Each line below that holds the word "will" counts once; state the total number of such lines and nothing else.

(Stored records)
----------------------------------------

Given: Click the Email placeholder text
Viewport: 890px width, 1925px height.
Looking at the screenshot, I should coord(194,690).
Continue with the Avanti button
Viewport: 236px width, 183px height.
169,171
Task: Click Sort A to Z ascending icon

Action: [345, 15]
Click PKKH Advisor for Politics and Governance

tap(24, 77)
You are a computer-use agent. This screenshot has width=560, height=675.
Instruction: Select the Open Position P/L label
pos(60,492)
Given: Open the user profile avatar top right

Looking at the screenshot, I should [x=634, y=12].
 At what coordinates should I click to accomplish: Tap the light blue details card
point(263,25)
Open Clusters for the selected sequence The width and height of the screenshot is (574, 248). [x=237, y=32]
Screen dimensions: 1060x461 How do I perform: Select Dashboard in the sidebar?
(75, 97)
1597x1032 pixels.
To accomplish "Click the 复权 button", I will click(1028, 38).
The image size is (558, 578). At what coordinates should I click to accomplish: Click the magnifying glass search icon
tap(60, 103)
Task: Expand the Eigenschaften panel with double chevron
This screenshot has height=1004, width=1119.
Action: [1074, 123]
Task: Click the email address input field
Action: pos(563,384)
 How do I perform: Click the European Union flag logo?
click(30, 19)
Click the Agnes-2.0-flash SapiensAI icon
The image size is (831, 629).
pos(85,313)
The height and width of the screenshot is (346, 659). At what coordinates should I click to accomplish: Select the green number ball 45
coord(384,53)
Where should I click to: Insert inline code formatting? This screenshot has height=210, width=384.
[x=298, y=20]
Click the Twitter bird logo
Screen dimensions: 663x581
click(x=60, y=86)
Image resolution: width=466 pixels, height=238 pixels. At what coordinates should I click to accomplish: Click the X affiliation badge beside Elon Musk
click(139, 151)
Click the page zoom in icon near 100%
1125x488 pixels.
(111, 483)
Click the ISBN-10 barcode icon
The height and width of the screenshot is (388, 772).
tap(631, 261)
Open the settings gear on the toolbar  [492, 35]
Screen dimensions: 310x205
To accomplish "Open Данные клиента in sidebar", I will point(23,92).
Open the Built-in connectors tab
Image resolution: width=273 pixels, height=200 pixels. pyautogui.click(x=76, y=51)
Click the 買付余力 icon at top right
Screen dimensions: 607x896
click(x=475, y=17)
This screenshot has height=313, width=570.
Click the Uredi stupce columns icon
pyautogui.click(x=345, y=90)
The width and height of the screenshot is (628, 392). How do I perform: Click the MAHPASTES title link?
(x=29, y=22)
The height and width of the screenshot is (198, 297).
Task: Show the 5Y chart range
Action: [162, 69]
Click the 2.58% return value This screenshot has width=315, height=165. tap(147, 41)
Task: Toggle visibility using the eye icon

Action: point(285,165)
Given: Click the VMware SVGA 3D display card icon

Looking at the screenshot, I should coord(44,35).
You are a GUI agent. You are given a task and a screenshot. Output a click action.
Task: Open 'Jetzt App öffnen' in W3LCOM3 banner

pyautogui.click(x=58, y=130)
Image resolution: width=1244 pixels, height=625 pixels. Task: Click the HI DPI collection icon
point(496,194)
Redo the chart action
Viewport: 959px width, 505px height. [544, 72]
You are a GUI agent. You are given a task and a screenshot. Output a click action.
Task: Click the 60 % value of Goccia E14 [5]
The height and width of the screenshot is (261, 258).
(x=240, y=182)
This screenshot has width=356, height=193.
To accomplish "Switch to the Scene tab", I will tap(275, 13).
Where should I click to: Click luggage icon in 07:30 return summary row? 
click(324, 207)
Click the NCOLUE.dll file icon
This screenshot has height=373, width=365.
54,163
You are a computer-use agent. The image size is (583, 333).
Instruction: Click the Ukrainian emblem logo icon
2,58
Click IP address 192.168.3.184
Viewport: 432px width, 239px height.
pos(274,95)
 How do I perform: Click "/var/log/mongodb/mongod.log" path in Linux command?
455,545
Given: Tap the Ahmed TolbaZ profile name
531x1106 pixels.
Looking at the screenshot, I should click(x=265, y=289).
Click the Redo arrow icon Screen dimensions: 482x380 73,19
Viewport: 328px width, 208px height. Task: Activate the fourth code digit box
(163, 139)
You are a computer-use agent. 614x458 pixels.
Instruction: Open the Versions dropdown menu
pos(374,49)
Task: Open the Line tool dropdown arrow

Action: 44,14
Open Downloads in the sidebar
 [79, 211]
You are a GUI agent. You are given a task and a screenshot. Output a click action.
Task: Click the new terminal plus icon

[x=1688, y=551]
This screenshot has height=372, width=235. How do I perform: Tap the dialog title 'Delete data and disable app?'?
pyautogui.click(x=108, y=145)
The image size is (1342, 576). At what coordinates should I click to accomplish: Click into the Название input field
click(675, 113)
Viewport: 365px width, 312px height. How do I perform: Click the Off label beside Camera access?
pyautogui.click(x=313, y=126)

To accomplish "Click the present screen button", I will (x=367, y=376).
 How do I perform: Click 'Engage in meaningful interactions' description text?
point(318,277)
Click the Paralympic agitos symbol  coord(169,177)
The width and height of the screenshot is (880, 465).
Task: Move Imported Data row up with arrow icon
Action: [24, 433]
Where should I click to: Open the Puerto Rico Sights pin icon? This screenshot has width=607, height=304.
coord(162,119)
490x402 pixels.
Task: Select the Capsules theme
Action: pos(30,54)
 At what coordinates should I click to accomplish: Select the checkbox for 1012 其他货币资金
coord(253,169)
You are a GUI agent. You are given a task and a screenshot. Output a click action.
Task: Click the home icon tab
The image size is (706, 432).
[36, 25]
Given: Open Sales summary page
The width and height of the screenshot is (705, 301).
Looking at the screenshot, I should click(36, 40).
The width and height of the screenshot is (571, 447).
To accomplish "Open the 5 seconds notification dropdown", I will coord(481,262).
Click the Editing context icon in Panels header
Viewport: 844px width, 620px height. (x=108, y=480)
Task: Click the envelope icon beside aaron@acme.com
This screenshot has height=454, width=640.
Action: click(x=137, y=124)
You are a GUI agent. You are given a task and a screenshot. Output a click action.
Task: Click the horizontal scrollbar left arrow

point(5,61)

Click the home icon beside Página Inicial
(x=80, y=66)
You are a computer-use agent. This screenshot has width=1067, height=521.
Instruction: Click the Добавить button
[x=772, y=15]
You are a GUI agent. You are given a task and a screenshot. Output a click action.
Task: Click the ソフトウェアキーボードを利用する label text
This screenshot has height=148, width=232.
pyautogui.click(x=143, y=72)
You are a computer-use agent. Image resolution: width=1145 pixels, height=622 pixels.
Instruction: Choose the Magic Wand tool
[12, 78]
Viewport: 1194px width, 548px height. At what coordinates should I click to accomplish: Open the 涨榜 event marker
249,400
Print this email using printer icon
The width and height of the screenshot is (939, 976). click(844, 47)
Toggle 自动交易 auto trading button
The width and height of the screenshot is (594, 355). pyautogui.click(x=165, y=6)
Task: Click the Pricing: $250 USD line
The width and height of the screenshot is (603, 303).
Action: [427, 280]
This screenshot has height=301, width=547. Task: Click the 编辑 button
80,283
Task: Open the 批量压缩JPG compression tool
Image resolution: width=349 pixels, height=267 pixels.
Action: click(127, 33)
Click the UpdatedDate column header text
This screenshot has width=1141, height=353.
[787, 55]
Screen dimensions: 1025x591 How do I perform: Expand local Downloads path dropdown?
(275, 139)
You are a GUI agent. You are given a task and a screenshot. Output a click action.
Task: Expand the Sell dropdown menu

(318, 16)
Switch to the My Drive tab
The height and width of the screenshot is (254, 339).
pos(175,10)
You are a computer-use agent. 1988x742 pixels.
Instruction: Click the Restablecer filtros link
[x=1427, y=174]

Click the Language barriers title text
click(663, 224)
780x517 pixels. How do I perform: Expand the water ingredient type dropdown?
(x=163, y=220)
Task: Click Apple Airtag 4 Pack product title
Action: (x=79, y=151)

----------------------------------------

# Response area
5